Texas Rangers
- Pitcher
- Born: September 14, 1994 (age 31) Laredo, Texas, U.S.
- Bats: LeftThrows: Left

MLB debut
- September 4, 2020, for the Texas Rangers

MLB statistics (through August 19, 2026)
- Win–loss record: 22–16
- Earned run average: 3.83
- Strikeouts: 198
- Stats at Baseball Reference

Teams
- Texas Rangers (2020–2023); St. Louis Cardinals (2023–2025); Miami Marlins (2026);

= John King (baseball) =

American baseball player (born 1994)

John Edward King (born September 14, 1994) is an American professional baseball pitcher in the Texas Rangers organization. He has previously played in Major League Baseball (MLB) for the St. Louis Cardinals and Miami Marlins.

==Amateur career==
King attended William P. Clements High School in Sugar Land, Texas. He played college baseball at Angelina College in Lufkin, Texas in 2014 and 2015. He then attended the University of Houston for two years (2016 and 2017), playing for the Cougars. He tore the UCL in his left elbow during his senior season and continued to pitch through the injury. He was drafted by the Texas Rangers in the 10th round, with the 314th overall selection, of the 2017 MLB draft, and signed with them for a $10,000 signing bonus.

==Professional career==
===Texas Rangers===
Upon signing, King underwent Tommy John surgery on July 5, 2017. He rehabbed through the majority of the 2018 season, returning that September and appearing in one game for the AZL Rangers of the Rookie-level Arizona League and in three games for the Spokane Indians of the Low-A Northwest League. He was assigned to the Hickory Crawdads of the Single-A South Atlantic League to open the 2019 season, and went 1–2 with a 3.42 ERA over 26 1/3 innings. He was promoted to the Down East Wood Ducks of the High-A Carolina League on May 10, and went 2–4 with a 2.03 ERA over 71 innings for them.

On September 4, 2020, King’s contract was selected to the active roster and made his major league debut that day against the Seattle Mariners. In 10 1/3 innings for Texas in 2020, King went 1–0 with a 6.10 ERA and 9 strikeouts. Over 46 innings in 2021 for Texas, King posted a 7–5 record with a 3.52 ERA and 40 strikeouts. King was placed on the IL in July, and underwent surgery for Thoracic outlet syndrome in September 2021.

King split the 2022 season between Texas and the Round Rock Express of the Triple-A Pacific Coast League.
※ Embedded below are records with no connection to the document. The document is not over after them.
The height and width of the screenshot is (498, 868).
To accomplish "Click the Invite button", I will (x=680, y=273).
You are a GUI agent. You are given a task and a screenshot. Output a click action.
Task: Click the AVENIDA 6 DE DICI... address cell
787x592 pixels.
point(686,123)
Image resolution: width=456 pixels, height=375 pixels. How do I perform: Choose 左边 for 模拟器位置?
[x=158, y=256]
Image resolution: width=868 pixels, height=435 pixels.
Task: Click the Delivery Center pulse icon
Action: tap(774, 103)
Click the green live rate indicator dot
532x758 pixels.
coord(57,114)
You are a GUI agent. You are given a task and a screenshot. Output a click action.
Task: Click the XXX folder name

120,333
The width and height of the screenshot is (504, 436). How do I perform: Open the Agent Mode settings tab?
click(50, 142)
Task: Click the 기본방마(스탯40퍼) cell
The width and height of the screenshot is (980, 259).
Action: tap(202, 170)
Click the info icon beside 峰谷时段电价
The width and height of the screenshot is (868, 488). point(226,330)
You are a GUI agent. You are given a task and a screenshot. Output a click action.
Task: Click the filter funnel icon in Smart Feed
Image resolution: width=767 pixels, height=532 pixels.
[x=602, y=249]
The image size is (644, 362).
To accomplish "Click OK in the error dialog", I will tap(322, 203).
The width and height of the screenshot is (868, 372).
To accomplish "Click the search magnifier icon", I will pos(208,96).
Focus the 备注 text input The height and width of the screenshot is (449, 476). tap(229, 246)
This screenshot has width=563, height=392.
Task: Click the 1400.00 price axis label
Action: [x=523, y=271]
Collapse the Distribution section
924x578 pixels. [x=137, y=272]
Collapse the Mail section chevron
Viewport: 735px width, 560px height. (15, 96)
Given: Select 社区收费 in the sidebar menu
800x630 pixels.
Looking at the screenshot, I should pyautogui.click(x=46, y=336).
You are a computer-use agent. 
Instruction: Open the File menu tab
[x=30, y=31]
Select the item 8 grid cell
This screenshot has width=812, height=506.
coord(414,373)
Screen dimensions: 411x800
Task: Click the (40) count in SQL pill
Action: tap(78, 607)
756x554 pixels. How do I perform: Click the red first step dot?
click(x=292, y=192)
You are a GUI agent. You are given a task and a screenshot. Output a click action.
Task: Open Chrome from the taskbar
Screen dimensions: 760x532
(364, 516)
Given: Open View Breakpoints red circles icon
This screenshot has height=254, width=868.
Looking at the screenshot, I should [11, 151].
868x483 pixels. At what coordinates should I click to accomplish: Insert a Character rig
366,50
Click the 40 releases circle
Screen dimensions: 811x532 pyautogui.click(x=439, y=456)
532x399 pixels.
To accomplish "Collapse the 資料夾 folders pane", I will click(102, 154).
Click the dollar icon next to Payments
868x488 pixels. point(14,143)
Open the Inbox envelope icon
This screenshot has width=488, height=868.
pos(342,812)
With Texas he posted a 1–4 record with a 4.03 ERA and 30 strikeouts over 50 1/3 innings; with Round Rock he went 2–1 with a 7.27 ERA over 17 1/3 innings.

King was optioned to Triple-A Round Rock to begin the 2023 season. He made 15 appearances for Texas, recording a 5.79 ERA and 1-1 record with 10 strikeouts across 18 2/3 innings pitched.

===St. Louis Cardinals===
On July 30, 2023, the Rangers traded King, Tekoah Roby, and Thomas Saggese to the St. Louis Cardinals in exchange for Jordan Montgomery and Chris Stratton. In 20 appearances out of the bullpen, he recorded a 1.45 ERA with 10 strikeouts across 18 2/3 innings pitched.

King was optioned to the Triple–A Memphis Redbirds to begin the 2024 season. He made 56 relief appearances for St. Louis during the year, compiling a 3-3 record and 2.85 ERA with 38 strikeouts over 60 innings of work.

King pitched in 51 games for the Cardinals in 2025, registering a 2-1 record and 4.66 ERA with 28 strikeouts across 48 1/3 innings pitched. On November 21, 2025, King was non-tendered by the Cardinals and became a free agent.

===Miami Marlins===
On February 12, 2026, King signed a one-year, $1.5 million contract with the Miami Marlins. He made 50 appearances (including one start) for Miami, compiling a 6–2 record and 3.99 ERA with 33 strikeouts and one save across 49 2/3 innings pitched. King was designated for assignment by the Marlins on August 23 and was released on August 26.

===Texas Rangers (second stint)===
On September 1, 2026, King signed a minor league contract with the Texas Rangers.